Source data
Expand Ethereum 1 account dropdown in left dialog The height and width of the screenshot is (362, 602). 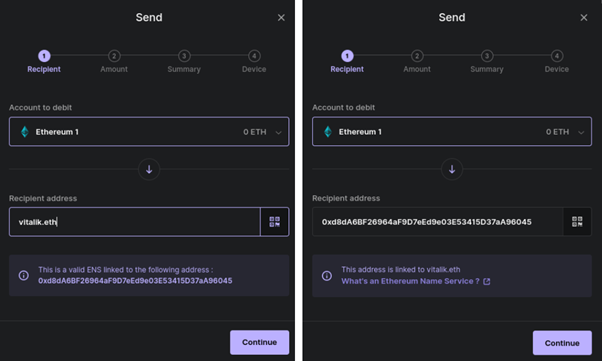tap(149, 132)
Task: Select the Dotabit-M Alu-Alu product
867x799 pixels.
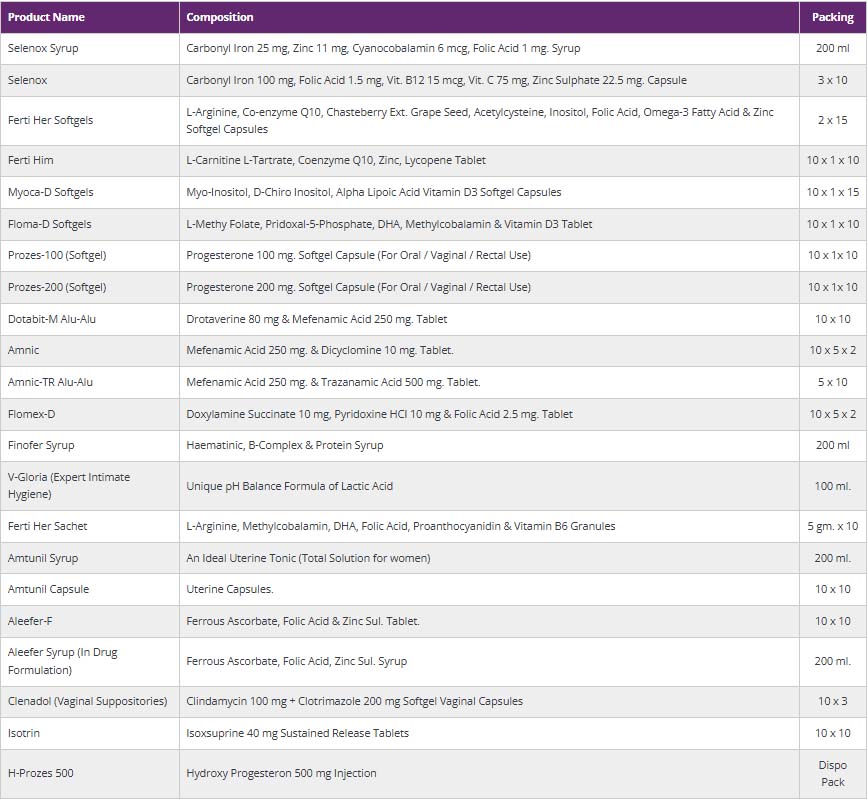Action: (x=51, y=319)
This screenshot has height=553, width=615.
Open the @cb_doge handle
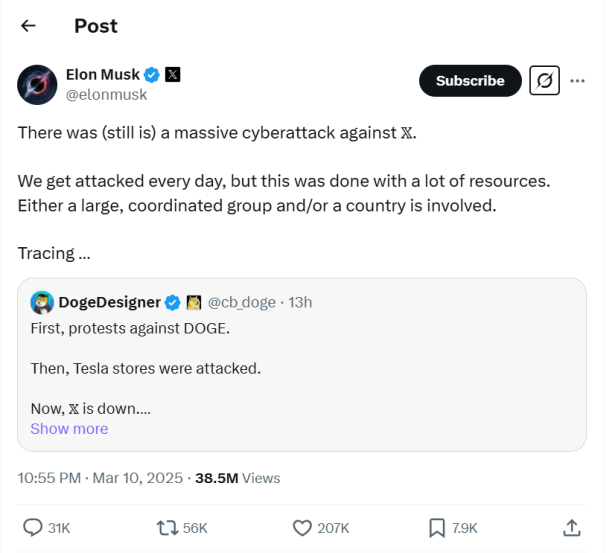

* _What is being asked_:
The lines from the one containing "867x799 pixels." through the last line of the data above are to be transcribed exactly, both included, with all pictures left out.

* _Response_:
867x799 pixels.
Action: (x=51, y=319)
This screenshot has height=553, width=615.
Open the @cb_doge handle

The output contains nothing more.